• [MATERIAL FOR THIS EXERCISE]:
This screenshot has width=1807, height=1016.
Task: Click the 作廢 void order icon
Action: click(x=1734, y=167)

* * *

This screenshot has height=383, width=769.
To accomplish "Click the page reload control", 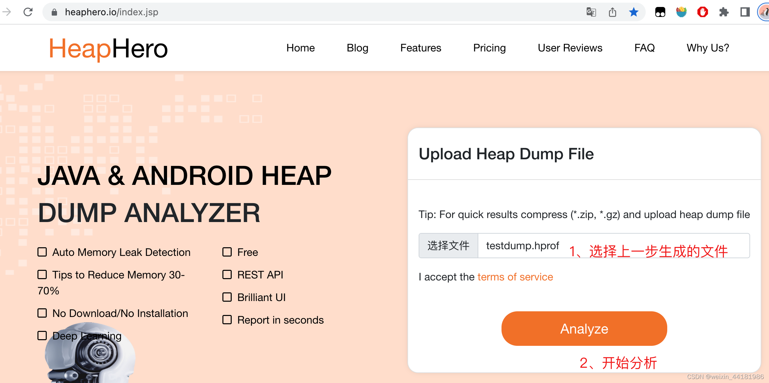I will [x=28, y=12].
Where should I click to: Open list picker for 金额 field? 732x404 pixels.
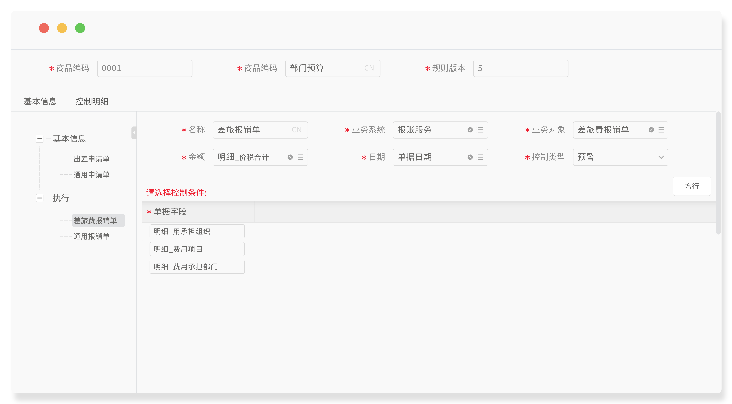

* * *

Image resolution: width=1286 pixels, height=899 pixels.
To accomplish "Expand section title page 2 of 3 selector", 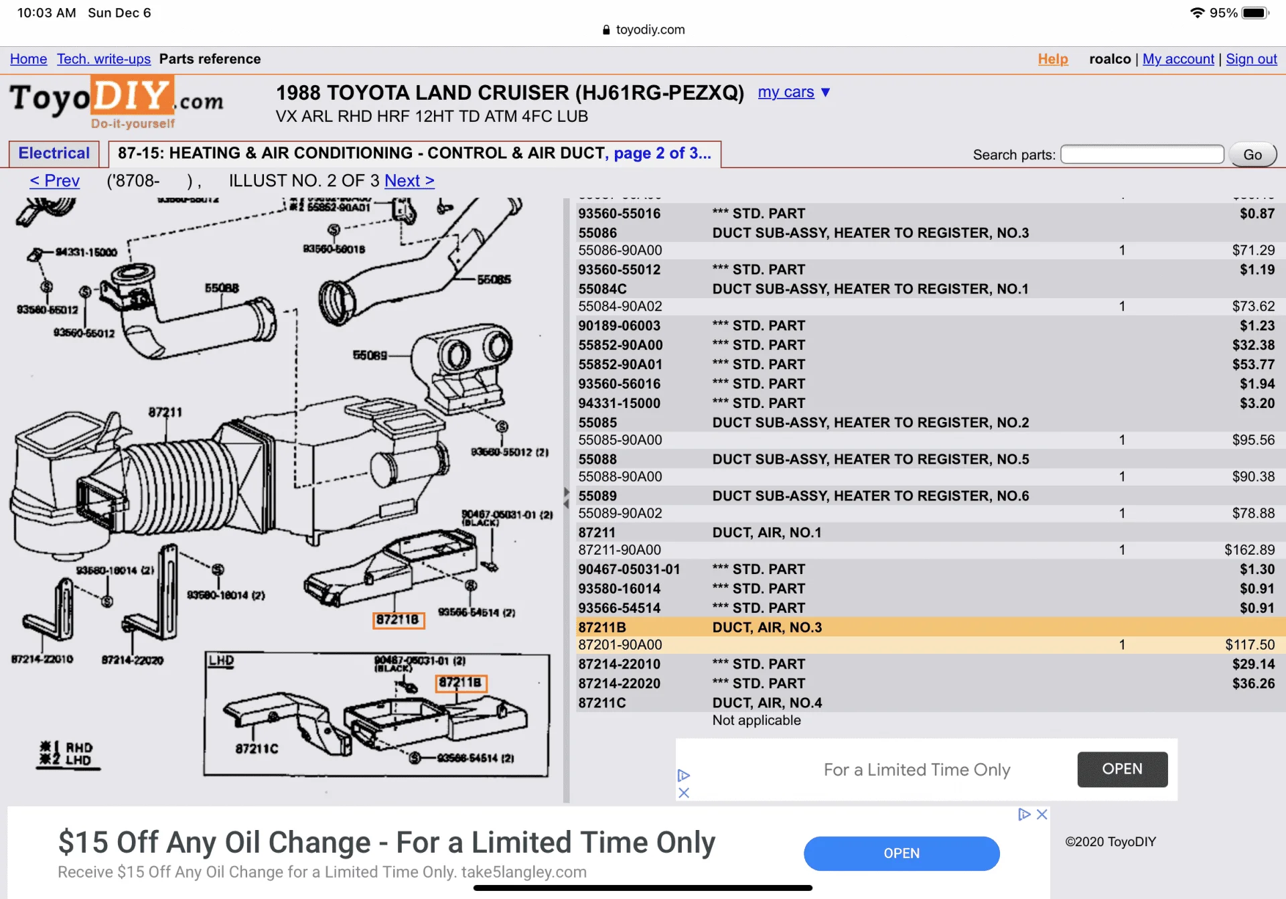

• [TASK PROMPT]: Given the listing above, retype only the span of lines from the line with "Image resolution: width=1286" up to and including the line with "section title page", exactly as it stands and without pictures.

• [SOLUTION TO THE PROBLEM]:
Image resolution: width=1286 pixels, height=899 pixels.
To accomplish "Expand section title page 2 of 3 selector", 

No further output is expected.